== Exercise prompt ==
Where the listing below has a line with "Click the movie", write out exactly that line and every line after it, stopping after the line with "1481x812 pixels. How".

== Provided records ==
+++

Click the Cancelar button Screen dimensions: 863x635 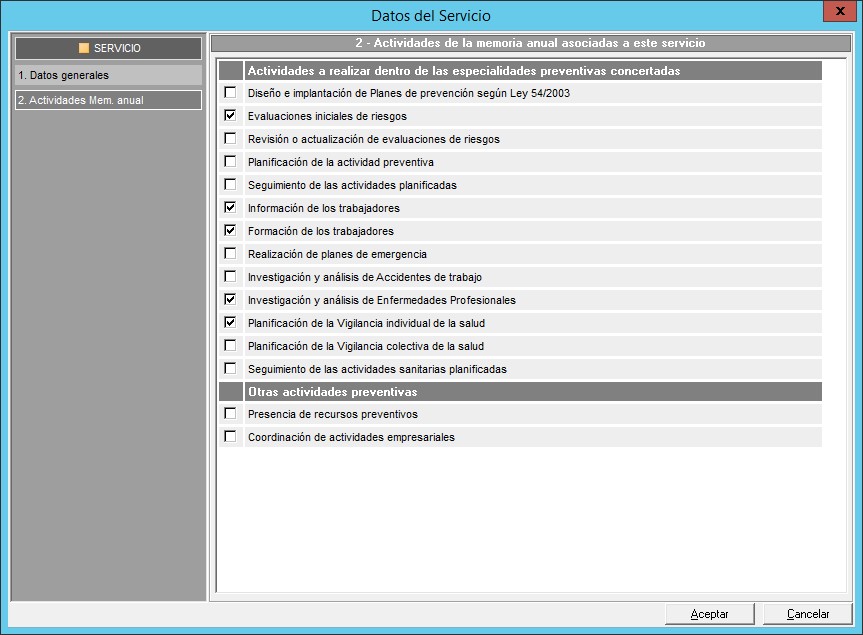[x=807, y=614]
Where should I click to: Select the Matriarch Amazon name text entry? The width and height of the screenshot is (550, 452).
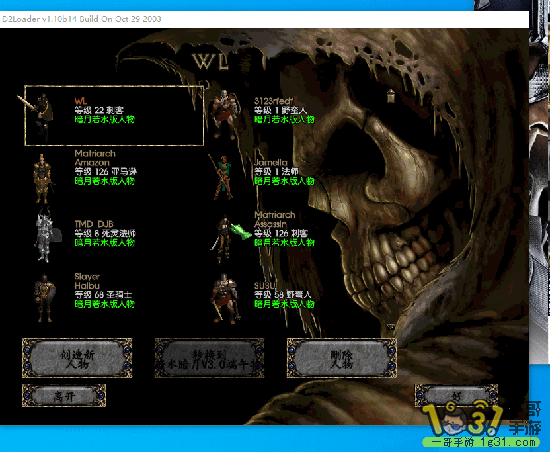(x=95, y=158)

+++

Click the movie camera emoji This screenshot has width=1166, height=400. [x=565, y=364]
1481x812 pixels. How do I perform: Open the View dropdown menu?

+++

== Result for this exercise ==
Click the movie camera emoji This screenshot has width=1166, height=400. [x=565, y=364]
1481x812 pixels. How do I perform: Open the View dropdown menu?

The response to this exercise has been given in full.